A total of six departments and graduate institutes will be merged or changed titles in the 2011 academic year, according to the resolutions made in the 63rd University Affairs meeting. If Department of History and the Graduate Institute of European Studies (PhD program) succeed in their appeal to the Ministry of Education to be removed from the MOE Watch List, prior to the submission deadline for TKU’s report on “2011 academic year recruitment amount and rearrangement of department or institute,” they will continue to recruit students.
The meeting also concluded that the Department of Water Resources and Environmental Engineering will contain two divisions, Water Resources Engineering Division and Environmental Engineering Division. Dr. Li Chi-wang, chair of the department, indicates that each division focuses on different area of expertise. He hopes the new divisions can help students to concentrate on respective specialty. In this way, students can also continue to strength their competitiveness and get professional certificates more easily.
Meanwhile, Department of Global Politics and Economics will change its Chinese title to fit its designation; Department of Tourism and Hospitality Management will become “Department of International Tourism Management”; Department Of Multicultural and Linguistics Studies will be changed into to “Department of English Language”; Division of Life Science, Master’s Program in Chemistry will turn into “Biocheminstry Division”; Undergraduate Program of Department of Management Sciences and Decision Making, Graduate Institute of Management Sciences (MA, PhD, EMBA programs), will all be merged as one “Department of Management Science” (Undergraduate, MA, PhD, EMBA programs).

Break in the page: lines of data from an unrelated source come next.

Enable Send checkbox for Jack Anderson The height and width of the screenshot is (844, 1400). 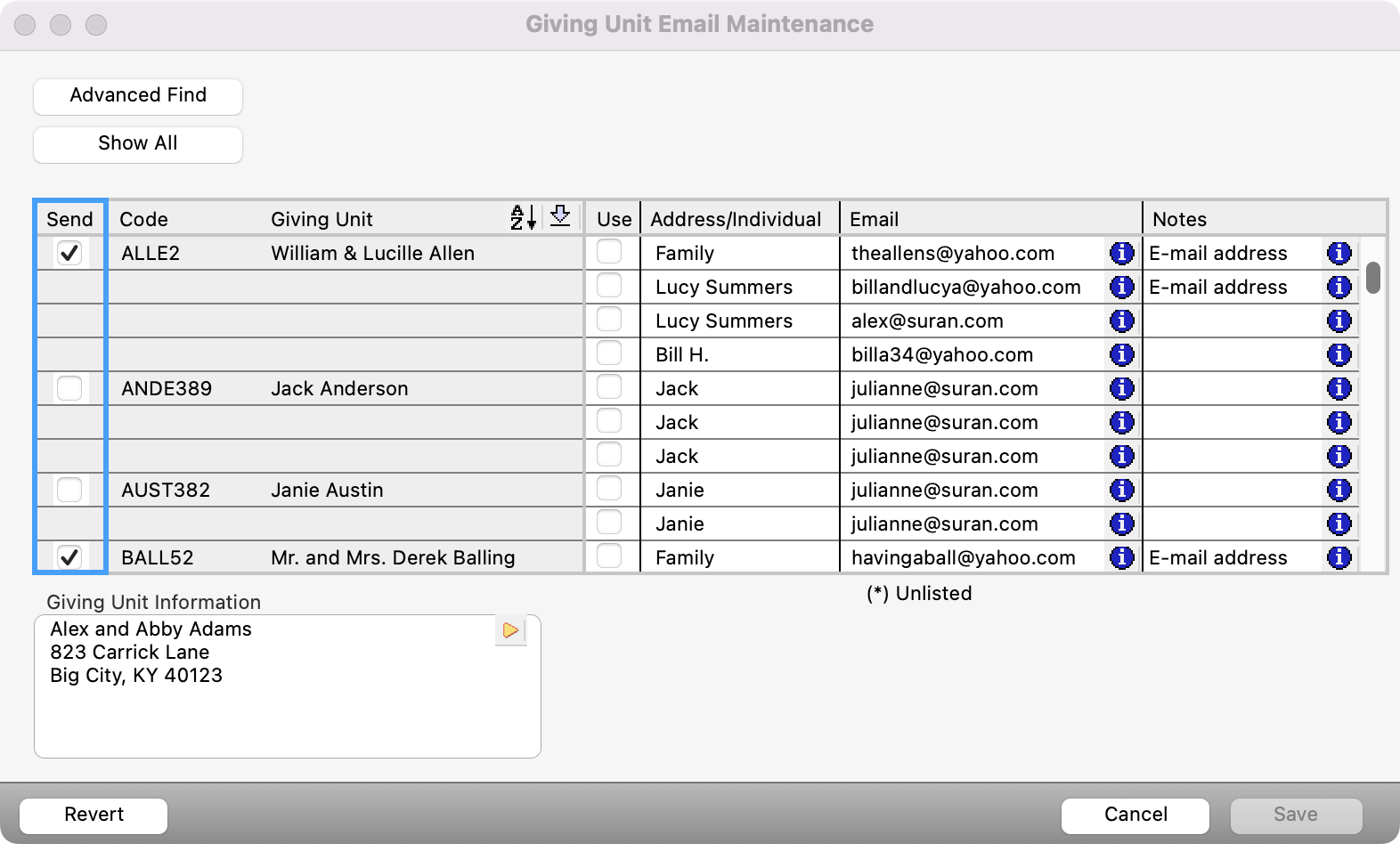(69, 388)
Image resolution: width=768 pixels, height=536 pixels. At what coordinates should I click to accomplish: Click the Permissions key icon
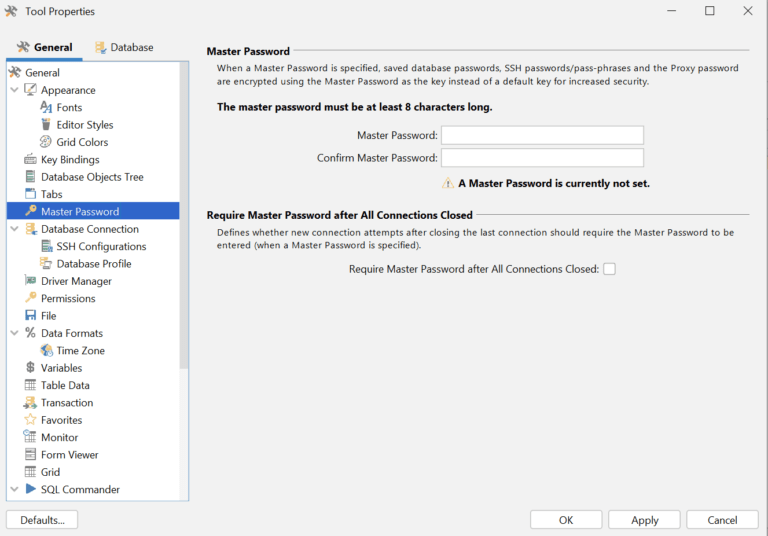pos(30,298)
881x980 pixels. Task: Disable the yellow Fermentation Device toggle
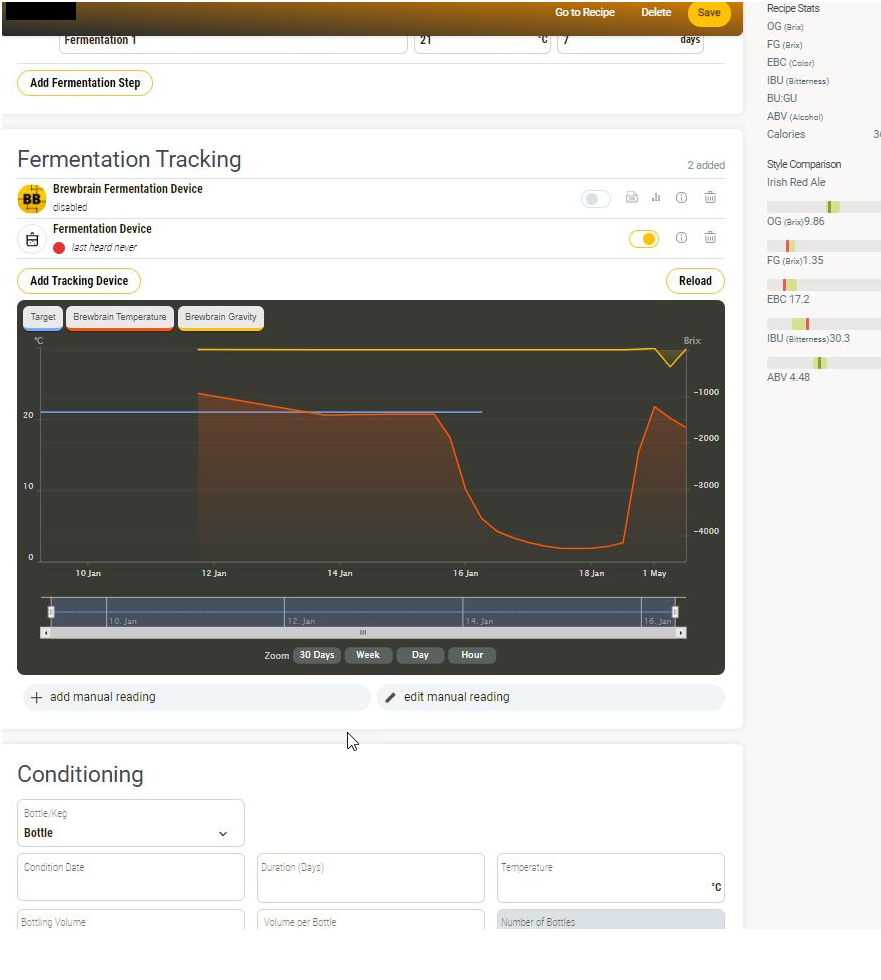(x=643, y=239)
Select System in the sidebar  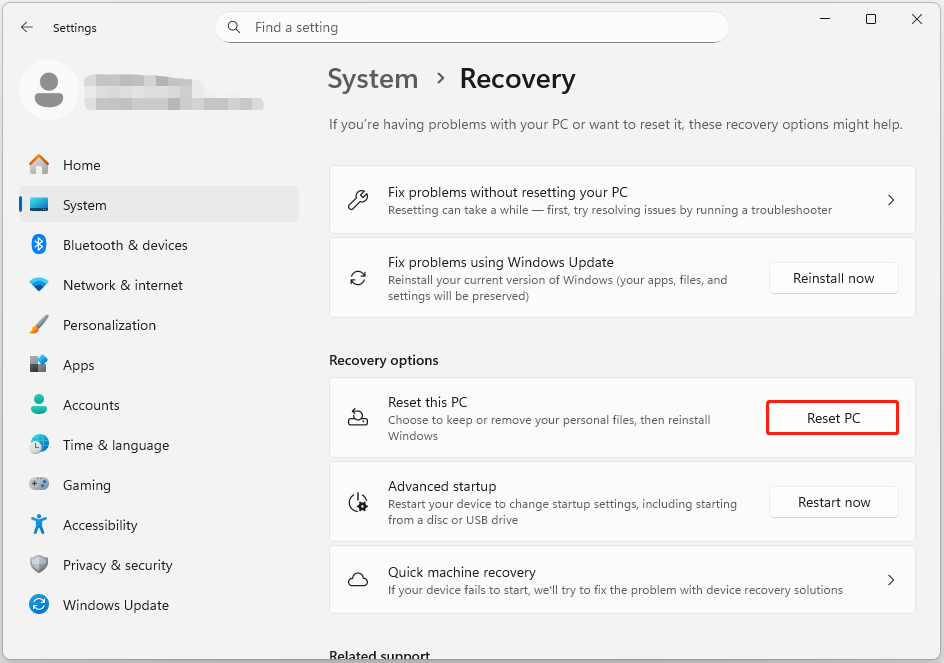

Chair of both Departments of Multicultural and Linguistic Studies and Department of Global Politics and Economics, Dr. Cheng Chin-mo explained the name changing was meant to make the Chinese name of the department fit with the same with its English one. “We still keep courses on globalization, while incorporate courses on politics and with those of economics to inform students with issues of global politics and economics,” Dr. Chang said. Dr. Chang explains that the name-changing of Department of Multicultural and Linguistic Studies to Department of English language is because the original title covers too wide range of expertise. The new title will re-orientate the department on using English as a tool to understand multiple cultures. Different from Department of English in Tamsui campus, his department will focus mainly on applied English for business use. ( ~Yeh Yun-kai )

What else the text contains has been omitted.